[Start of section]

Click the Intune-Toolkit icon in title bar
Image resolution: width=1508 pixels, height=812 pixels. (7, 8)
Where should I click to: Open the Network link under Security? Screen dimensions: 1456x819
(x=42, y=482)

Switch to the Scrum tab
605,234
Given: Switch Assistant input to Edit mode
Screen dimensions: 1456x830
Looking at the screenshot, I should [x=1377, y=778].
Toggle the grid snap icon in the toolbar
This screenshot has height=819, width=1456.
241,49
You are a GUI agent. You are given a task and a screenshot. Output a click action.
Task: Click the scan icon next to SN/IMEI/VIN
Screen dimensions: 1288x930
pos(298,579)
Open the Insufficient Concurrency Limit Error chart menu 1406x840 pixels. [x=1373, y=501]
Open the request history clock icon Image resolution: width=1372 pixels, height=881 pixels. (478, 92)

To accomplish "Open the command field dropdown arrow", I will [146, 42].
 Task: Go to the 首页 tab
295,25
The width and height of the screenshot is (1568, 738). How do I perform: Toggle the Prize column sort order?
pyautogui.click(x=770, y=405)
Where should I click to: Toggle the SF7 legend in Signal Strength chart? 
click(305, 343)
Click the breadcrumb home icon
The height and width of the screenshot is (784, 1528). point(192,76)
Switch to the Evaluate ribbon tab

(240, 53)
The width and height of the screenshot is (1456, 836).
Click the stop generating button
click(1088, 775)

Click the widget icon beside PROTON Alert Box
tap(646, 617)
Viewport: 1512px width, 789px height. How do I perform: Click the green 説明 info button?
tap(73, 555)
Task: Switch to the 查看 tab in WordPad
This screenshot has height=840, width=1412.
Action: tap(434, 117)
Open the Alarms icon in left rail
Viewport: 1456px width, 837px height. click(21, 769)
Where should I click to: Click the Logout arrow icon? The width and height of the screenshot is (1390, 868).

[End of section]

BRIEF ▸
Leave out every line after the one with "Open the request". Reproduce the material above exactly from its first line through that line.

RESPONSE TO THIS EXERCISE ▸
Click the Intune-Toolkit icon in title bar
Image resolution: width=1508 pixels, height=812 pixels. (7, 8)
Where should I click to: Open the Network link under Security? Screen dimensions: 1456x819
(x=42, y=482)

Switch to the Scrum tab
605,234
Given: Switch Assistant input to Edit mode
Screen dimensions: 1456x830
Looking at the screenshot, I should [x=1377, y=778].
Toggle the grid snap icon in the toolbar
This screenshot has height=819, width=1456.
241,49
You are a GUI agent. You are given a task and a screenshot. Output a click action.
Task: Click the scan icon next to SN/IMEI/VIN
Screen dimensions: 1288x930
pos(298,579)
Open the Insufficient Concurrency Limit Error chart menu 1406x840 pixels. [x=1373, y=501]
Open the request history clock icon Image resolution: width=1372 pixels, height=881 pixels. (478, 92)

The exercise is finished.